From the records below, pull each line that has "Deploy".

[Stored records]
_____
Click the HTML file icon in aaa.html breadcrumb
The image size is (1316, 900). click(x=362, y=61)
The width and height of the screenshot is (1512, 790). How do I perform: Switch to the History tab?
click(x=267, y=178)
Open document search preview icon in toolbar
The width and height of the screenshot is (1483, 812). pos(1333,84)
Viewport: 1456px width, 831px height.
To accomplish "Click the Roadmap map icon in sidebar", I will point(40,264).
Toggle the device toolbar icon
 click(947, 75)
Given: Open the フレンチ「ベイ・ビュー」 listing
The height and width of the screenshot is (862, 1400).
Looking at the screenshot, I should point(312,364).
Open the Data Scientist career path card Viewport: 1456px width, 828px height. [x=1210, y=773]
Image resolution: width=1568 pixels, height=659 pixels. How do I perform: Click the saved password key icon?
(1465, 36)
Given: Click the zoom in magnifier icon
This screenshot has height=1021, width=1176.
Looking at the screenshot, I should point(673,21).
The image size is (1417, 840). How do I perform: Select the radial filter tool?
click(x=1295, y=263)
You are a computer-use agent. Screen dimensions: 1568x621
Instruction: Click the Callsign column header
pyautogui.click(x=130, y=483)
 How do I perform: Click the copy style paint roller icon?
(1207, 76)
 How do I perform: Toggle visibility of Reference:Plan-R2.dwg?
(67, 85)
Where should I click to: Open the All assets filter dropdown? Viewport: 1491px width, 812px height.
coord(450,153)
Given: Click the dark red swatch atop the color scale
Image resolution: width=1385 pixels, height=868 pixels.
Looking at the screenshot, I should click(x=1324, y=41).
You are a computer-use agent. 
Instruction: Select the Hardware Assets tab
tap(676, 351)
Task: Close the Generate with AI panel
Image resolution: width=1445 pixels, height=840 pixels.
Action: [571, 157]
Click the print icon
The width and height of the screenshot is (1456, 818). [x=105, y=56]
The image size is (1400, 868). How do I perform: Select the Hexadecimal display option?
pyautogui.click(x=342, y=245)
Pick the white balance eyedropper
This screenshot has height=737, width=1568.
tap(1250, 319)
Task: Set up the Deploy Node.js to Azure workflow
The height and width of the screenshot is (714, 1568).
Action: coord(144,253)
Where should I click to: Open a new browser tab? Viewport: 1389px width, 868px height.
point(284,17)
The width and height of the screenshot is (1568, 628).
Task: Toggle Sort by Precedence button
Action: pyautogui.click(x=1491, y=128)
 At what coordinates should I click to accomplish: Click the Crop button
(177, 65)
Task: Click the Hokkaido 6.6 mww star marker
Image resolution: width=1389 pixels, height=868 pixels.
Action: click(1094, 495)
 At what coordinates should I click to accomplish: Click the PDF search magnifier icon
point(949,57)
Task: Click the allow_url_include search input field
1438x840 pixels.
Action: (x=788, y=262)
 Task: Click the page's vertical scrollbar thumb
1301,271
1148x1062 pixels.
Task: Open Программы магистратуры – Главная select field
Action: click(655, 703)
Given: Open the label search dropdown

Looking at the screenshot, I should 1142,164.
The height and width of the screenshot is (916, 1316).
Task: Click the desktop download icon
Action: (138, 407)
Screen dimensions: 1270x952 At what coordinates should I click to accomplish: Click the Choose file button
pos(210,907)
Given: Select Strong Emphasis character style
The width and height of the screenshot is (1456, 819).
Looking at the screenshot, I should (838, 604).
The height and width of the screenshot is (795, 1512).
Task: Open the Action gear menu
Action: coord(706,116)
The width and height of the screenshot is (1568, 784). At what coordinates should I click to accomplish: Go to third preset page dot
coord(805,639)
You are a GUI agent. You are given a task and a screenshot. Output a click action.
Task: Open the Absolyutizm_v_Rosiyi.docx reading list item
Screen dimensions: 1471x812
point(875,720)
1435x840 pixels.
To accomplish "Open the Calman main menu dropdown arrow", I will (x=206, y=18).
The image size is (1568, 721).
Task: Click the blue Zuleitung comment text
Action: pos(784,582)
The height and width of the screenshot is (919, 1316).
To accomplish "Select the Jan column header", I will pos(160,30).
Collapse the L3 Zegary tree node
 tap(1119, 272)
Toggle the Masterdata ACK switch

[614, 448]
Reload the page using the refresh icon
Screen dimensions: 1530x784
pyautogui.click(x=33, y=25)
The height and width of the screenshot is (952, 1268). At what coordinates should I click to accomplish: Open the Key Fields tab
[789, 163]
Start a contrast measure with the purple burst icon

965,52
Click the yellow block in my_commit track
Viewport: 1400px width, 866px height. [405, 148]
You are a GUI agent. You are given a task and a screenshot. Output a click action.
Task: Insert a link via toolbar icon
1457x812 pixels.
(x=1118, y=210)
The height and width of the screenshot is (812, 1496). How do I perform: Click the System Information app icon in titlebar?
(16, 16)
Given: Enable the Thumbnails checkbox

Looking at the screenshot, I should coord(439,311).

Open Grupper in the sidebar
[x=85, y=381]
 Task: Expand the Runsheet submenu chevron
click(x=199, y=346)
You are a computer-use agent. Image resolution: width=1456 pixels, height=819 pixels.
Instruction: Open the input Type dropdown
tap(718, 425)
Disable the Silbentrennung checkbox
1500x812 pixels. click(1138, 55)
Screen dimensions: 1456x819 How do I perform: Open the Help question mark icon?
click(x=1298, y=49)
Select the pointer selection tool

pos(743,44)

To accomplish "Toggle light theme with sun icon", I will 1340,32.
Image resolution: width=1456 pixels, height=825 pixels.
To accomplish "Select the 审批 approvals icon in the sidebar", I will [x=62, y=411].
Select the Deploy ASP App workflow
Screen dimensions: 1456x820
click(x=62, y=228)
_____
▶ _Response to this task_:
Task: Set up the Deploy Node.js to Azure workflow
Select the Deploy ASP App workflow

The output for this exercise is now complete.